Oracle manipulation with no cross-check:
- An attacker manipulates the on-chain price oracle (flash loan attack on a spot price oracle).
- With a single source, the protocol has no way to detect the manipulation.
- The attacker borrows against inflated collateral or triggers cascading liquidations.
- A secondary oracle (TWAP or alternative feed) with a deviation check would have rejected the manipulated price.
Exploit Mechanics
The generator executes two scenarios against a simulated oracle address, with price stored at slot 1:
| Scenario | Oracle slot 1 value | Expected behavior | Confirmed if |
|---|---|---|---|
| 1 — Working | 200000000000 ($2000, 8 dec) | Executes successfully | Baseline |
| 2 — Failed | 0 (zero price) | Should gracefully fallback | Succeeds or reverts without fallback (0.90 confidence) |
The fallback selector 0x50d25bcd (latestAnswer) is used when no specific selector is available from the finding location.
Verdict:
- Working succeeds and Failed succeeds → zero price accepted (confidence 0.90): protocol proceeds on bad data.
- Working succeeds and Failed reverts with no fallback path → single point of failure (confidence 0.90): no alternative oracle.

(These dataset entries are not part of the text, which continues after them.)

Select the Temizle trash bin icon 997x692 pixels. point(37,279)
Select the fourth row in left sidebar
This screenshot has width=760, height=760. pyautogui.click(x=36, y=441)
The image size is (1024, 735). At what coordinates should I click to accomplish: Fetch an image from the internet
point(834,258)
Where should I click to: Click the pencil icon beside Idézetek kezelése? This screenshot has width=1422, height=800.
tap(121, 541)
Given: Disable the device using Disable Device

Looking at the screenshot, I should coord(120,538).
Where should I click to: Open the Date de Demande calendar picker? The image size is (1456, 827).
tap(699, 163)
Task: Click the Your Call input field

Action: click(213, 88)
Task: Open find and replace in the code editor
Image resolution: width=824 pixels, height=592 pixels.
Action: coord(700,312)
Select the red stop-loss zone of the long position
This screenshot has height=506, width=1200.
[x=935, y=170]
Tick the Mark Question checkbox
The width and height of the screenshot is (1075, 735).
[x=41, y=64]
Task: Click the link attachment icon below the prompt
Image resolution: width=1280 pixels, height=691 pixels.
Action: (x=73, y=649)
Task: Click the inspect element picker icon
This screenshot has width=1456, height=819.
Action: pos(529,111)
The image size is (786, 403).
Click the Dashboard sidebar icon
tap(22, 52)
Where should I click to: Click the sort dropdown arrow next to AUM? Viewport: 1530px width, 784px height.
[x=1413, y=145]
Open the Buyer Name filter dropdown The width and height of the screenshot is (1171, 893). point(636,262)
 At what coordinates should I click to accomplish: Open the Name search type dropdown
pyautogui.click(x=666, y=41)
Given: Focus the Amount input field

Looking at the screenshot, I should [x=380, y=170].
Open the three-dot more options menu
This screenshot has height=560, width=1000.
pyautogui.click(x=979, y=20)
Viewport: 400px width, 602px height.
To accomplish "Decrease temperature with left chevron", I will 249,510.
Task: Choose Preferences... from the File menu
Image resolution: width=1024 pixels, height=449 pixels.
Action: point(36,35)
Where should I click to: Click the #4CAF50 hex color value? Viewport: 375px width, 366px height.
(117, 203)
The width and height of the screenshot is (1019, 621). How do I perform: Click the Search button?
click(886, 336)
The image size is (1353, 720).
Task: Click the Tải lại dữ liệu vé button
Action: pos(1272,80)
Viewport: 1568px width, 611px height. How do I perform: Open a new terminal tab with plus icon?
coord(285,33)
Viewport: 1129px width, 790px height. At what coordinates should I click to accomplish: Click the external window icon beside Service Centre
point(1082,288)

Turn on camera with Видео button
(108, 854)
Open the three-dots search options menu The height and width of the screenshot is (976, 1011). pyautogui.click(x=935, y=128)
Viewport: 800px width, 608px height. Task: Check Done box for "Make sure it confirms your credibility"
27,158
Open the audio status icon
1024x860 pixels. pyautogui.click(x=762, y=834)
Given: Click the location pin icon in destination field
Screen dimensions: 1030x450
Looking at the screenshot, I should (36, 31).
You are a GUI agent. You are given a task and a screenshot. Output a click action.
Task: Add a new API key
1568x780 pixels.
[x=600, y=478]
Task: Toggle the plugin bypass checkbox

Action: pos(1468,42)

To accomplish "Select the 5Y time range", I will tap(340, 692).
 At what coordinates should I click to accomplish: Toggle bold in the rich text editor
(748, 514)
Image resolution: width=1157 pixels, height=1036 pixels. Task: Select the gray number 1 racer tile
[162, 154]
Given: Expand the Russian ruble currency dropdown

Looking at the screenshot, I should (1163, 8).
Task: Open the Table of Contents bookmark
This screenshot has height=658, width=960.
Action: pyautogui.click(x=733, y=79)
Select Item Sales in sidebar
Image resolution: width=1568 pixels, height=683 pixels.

// VULNERABLE: Single oracle, no fallback
contract SingleOracleLending {
AggregatorV3Interface public immutable priceOracle;
function getCollateralValue(address user) public view returns (uint256) {
(, int256 price,,,) = priceOracle.latestRoundData();
// If priceOracle fails, this entire function reverts
// There is no fallback — the protocol is bricked
return uint256(collateral[user]) * uint256(price) / 1e8;
}
}
// SECURE: Primary + fallback oracle with cross-validation
contract MultiOracleLending {
AggregatorV3Interface public primaryOracle;
ITwapOracle public fallbackOracle;
uint256 constant DEVIATION_THRESHOLD = 200; // 2% in basis points
function getCollateralValue(address user) public view returns (uint256) {
uint256 price = _getSafePrice();
return uint256(collateral[user]) * price / 1e8;
}
function _getSafePrice() internal view returns (uint256) {
uint256 primaryPrice = _tryPrimaryOracle();
uint256 fallbackPrice = fallbackOracle.consult();
if (primaryPrice == 0) {
return fallbackPrice; // Use fallback if primary fails
}
// Cross-validate: reject if deviation exceeds threshold
uint256 deviation = primaryPrice > fallbackPrice
? (primaryPrice - fallbackPrice) * 10000 / primaryPrice
: (fallbackPrice - primaryPrice) * 10000 / fallbackPrice;
require(deviation <= DEVIATION_THRESHOLD, "Oracle deviation too large");
return primaryPrice;
}
function _tryPrimaryOracle() internal view returns (uint256) {
try primaryOracle.latestRoundData() returns (
uint80 roundId, int256 price, , uint256 updatedAt, uint80 answeredInRound
) {
if (price > 0
&& updatedAt >= block.timestamp - 3600
&& answeredInRound >= roundId) {
return uint256(price);
}
} catch {}
return 0; // Signal failure
}
}Remediation
- Detector: Single Oracle Dependency Detector
- Remediation Guide: Single Oracle Dependency Remediation
Eliminate single oracle dependency with a multi-source strategy:
// Strategy 1: Chainlink + Uniswap V3 TWAP
// Use a 30-minute TWAP to detect Chainlink manipulation
uint256 chainlinkPrice = getChainlinkPrice();
uint256 twapPrice = uniswapV3Oracle.consult(token, 1800); // 30-min TWAP
require(abs(chainlinkPrice - twapPrice) <= chainlinkPrice * MAX_DEVIATION / 10000);
// Strategy 2: Circuit breaker on oracle failure
modifier oracleHealthy() {
require(!oracleCircuitBroken, "Oracle circuit broken");
_;
}
// Strategy 3: Median of three oracles
// Resistant to any single oracle being manipulated
function medianPrice() internal view returns (uint256) {
uint256[3] memory prices = [
chainlinkPrice(),
bandProtocolPrice(),
uniswapTwapPrice()
];
// Sort and return median
if (prices[0] > prices[1]) (prices[0], prices[1]) = (prices[1], prices[0]);
if (prices[1] > prices[2]) (prices[1], prices[2]) = (prices[2], prices[1]);
if (prices[0] > prices[1]) (prices[0], prices[1]) = (prices[1], prices[0]);
return prices[1]; // Median
}For L2 deployments, always check the sequencer uptime feed before reading any Chainlink price. A sequencer outage means the Chainlink feed may be stale while still passing freshness checks.